Souffrent ainsi de ces mouvements à la fois ceux qui restent et ceux qui partent. Ces derniers n’ont alors jamais vraiment le temps de se faire leur place au sein d’un établissement de détention.

Conclusion du chapitre 6

Ce chapitre proposait une approche en huis clos de la cellule et de la perception de l’intimité en son sein. Considérée comme l’espace de la détention le plus favorable à l’intimité dans la littérature, la cellule a émergé du discours des personnes rencontrées comme un espace, non pas seulement de l’intime, mais aussi dont les murs matérialisent la bulle d’intimité des détenus.
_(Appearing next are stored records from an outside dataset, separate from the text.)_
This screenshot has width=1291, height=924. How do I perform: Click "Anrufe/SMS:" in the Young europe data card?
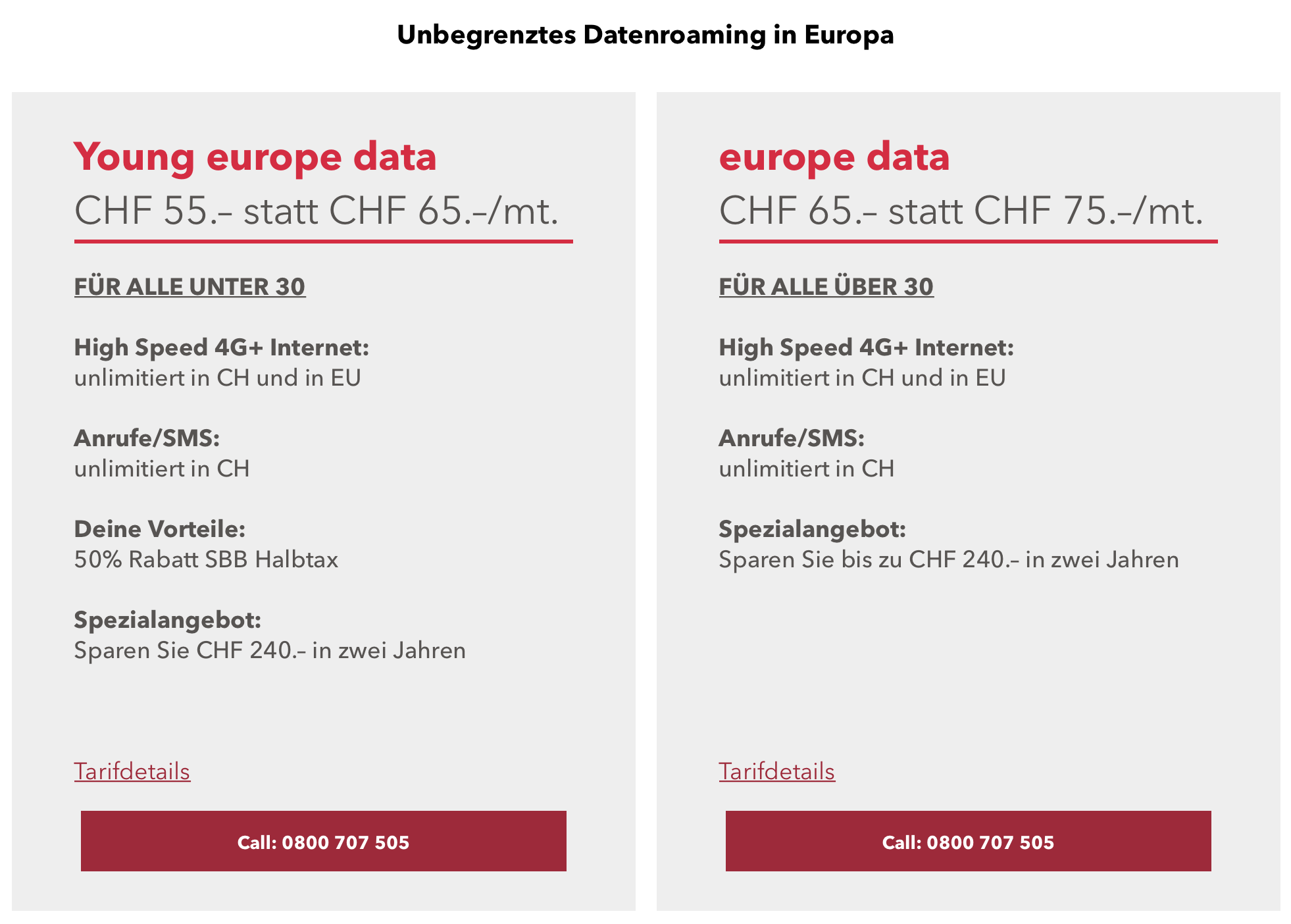[x=147, y=438]
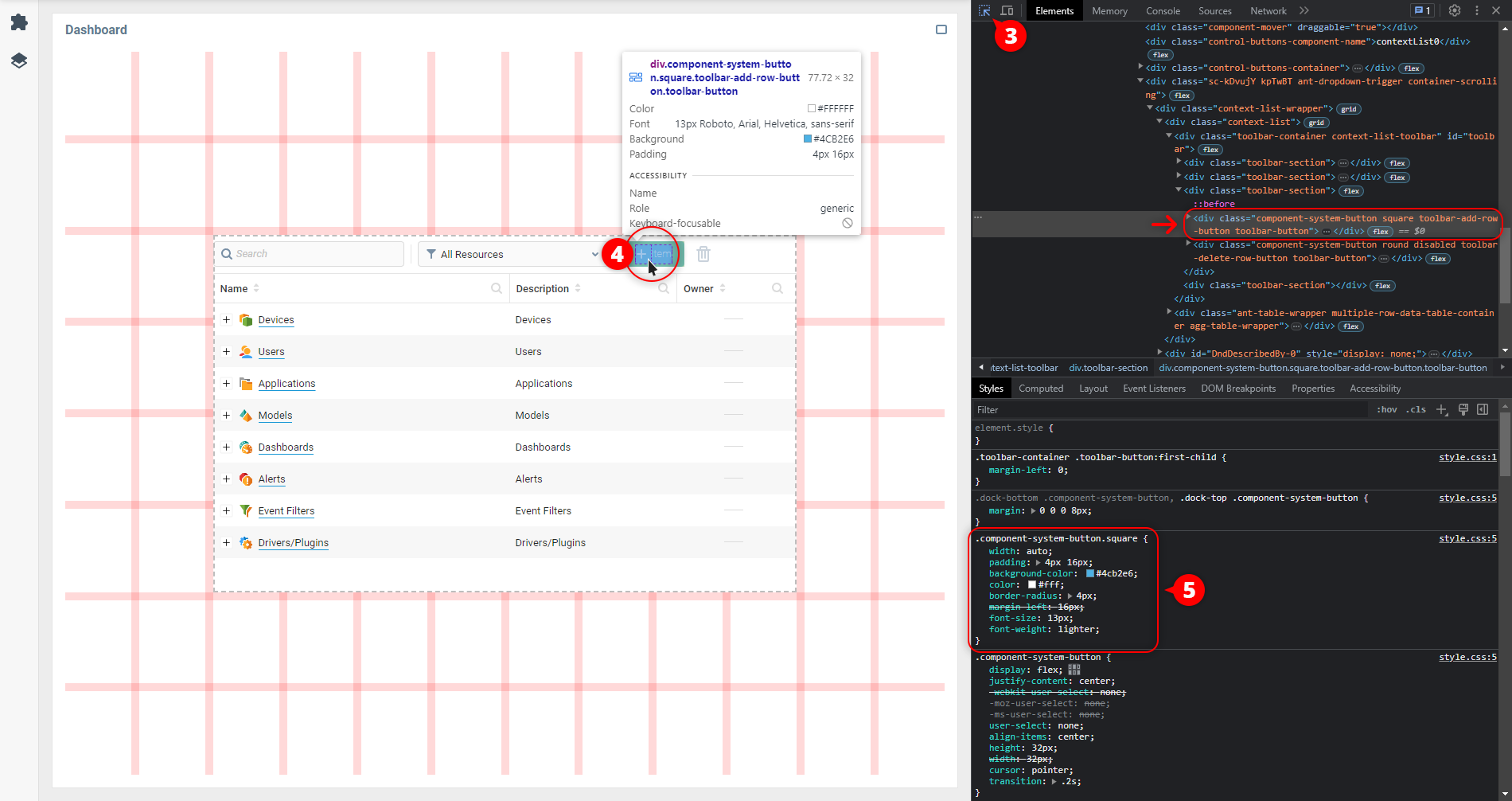The width and height of the screenshot is (1512, 801).
Task: Open the layers icon in left sidebar
Action: pos(19,61)
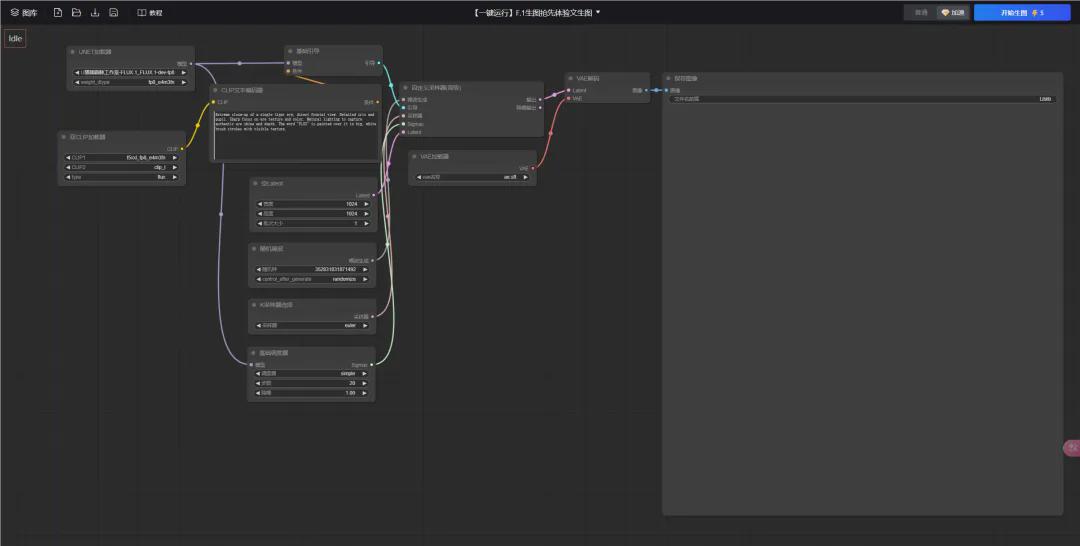Screen dimensions: 1080x546
Task: Expand the workflow title dropdown
Action: click(x=598, y=13)
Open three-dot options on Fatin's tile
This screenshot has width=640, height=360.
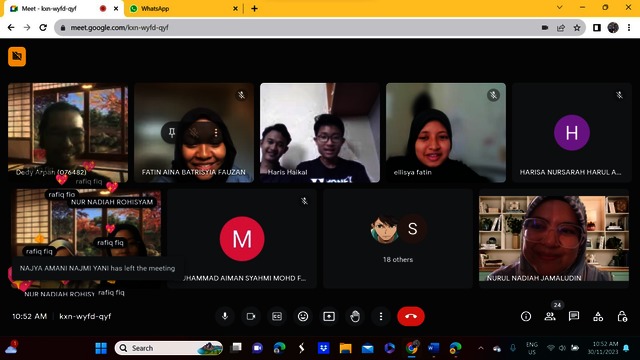click(x=216, y=133)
Nous souhaitions par conséquent interroger sa qualité de refuge, au sein d’un secteur de détention où prévaut la vie en communauté.
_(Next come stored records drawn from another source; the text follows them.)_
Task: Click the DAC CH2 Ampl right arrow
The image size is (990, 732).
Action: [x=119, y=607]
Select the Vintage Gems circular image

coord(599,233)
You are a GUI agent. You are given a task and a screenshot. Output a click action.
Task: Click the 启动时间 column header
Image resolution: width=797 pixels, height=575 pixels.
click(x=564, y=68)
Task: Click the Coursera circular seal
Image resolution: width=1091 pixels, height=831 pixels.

Ce chapitre met en lumière l’espace paradoxal et particulier que représente la cellule dans l’expérience carcérale des détenus. Elle est le lieu où les détenus s’isolent de l’effervescence de l’unité de vie, tout autant que celui qui est partagé à plusieurs, favorisant la proximité dans un espace réduit. Elle est l’espace où les détenus disparaissent afin de se soustraire aux regards d’autrui, tout autant que celui où les gestes les plus intimes sont soumis à la visibilité. Elle est

close par une porte qui facilite les intrusions externes, tout autant qu’elle les limite. Elle est l’espace où il est possible de reconstruire un « chez-soi », tout autant qu’un lieu d’enfermement et d’isolement contraints. Les murs de la cellule ne sont donc pas hermétiques aux intrusions externes qui viennent mouvoir les frontières de la bulle reconstituée, risquant parfois de la déformer, voire de l’éclater complètement. La dimension refuge de la cellule est par conséquent constamment mise à mal par des intrusions qui nient aux détenus des moments de solitude. Ressortant dans le discours des personnes rencontrées comme le lieu par excellence de l’intimité en prison, la cellule n’est ainsi refuge que temporairement. Les diverses immixtions en son sein constituent un rappel constant de la limite à l’appropriation de la cellule, qui ne peut jamais tout à fait devenir le chez-soi auquel les détenus aspirent, restant part intégrante du dispositif contraignant de la prison.

Cependant, sans nier le caractère éphémère de la cellule-refuge, les modes d’habiter qui y sont déployés ne doivent pas être négligés.Lorsqu’elle fait l’objet d’une appropriation, la cellule est en effet érigée en un « troisième espace » (Wilson, 2003), qui ne se trouve ni totalement à l’intérieur de la prison, ni à l’extérieur, mais à cheval entre les deux. Ainsi, tandis que le monde de la détention se heurte au seuil de la cellule dans l’attente de le franchir, certains détenus parviennent à créer une passerelle vers l’extérieur, en reconstruisant au sein de la cellule l’intimité d’un foyer.

Dans la continuité du chapitre 5, cette partie souligne par conséquent la capacité qu’ont les personnes incarcérées à transformer un lieu propre à la domination institutionnelle en un espace intime, animé de leurs « arts de faire ».